Seperti diketahui, jabatan komisaris perusahaan ini biasanya merupakan jatah pejabat yang pensiun. Tanpa perlu kerja, setiap bulannya para pejabat ini akan mendapatkan gaji buta. Karena itulah Hatta menolak.
3. Tak mampu beli sepatu bally
Kisah ini disampaikan oleh sekretaris pribadi Bung Hatta, Iding Wangsa Widjaja. Suatu ketika Bung Hatta berjalan-jalan di pertokoan di luar negeri. Dia mengidam-idamkan sepatu Bally yang terpampang di etalase. Begitu mengidamkannya, guntingan iklan sepatu Bally itu dia simpan di dompetnya. Dia berharap suatu waktu bisa membelinya.

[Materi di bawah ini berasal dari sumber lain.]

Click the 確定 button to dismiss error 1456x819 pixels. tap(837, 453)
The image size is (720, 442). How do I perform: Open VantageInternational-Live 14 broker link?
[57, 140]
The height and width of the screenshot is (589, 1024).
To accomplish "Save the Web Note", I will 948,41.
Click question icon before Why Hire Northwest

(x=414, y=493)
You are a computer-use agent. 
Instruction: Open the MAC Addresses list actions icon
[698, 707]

Apa daya, sampai meninggal Bung Hatta belum bisa membeli sepatu Bally itu. Dan, guntingan iklan masih tersimpan di dompetnya. Andai saja Bung Hatta mau menggunakan kekuasaannya, tentu dia akan mudah mendapatkan sepatu Bally yang diidam-idamkan itu.
4. Istri menabung demi mesin jahit
Hatta hanya mengenal seorang wanita selama hidupnya. Dialah Rachmi Rahim yang biasa dipanggil Yuke. Usia Hatta dan Yuke terpaut 24 tahun. Saat menikah Yuke baru berusia 19 tahun. Maklum, Hatta pernah berjanji tidak akan menikah selama Indonesia belum merdeka.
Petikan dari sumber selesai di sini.